There are “awards” and then there are real awards. When an advisor touts a “prestigious” award they have received, you may wish to investigate the selection process. Allan Roth, a financial planner and contributing author over at CBS News, managed to buy a “best financial advisor” award for his 5 year old dachshund. (CBS News)

The market has placed upward pressure on short term T-Bill rates due to the possibility (unlikely, but within the realm of possibility as mentioned below) of a temporary government default. This has led to an inverted yield curve, where shorter term interest rates rise above longer term interest rates, as you can in see the chart above. Money markets accounts that invest in T-Bills may be avoiding T-Bills that mature at the end of October for this reason. (Business Insider)

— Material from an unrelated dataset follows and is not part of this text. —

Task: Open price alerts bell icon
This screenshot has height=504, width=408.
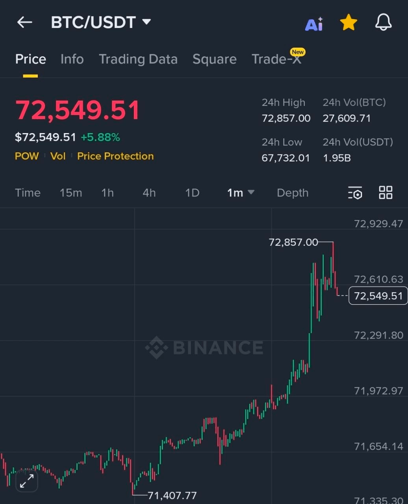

The US government has defaulted on its loans once before.  In the scheme of things it’s a small blip, a couple of weeks of time during 1979, but it had large ramifications for the interest rate. After the small default due to technology issues and fights over the raising of the debt ceiling, the Treasury could not pay many individual investors the par value of their bonds at maturity. Over the weeks after the default Treasury interest rates on T-bills increased by around 0.6%. (TaxVox)

Depsite all of the media attention to the debt ceiling battle and government shutdown, S&P’s managing director on US government debt says US has a stable outlook and is unlikely to be downgraded due to the debt showdown. “A stable outlook means we think there’s a less than 1-in-3 chance of a rating change over the next two years.” (CNBC)

Twitter had a loss of $49 million in the first half of this year, largely due to spending 44% of its revenue on research and development. Twitter expects to increase its R&D budget in the future. Analysts expect Twitter to be valued between $15 billion and $20 billion during its initial public offering. I always like to think of Warren Buffett’s advice when buying a company’s stock, wherein you treat your purchase as if you are buying the entire company. It certainly frames the purchase differently. (Yahoo Finance)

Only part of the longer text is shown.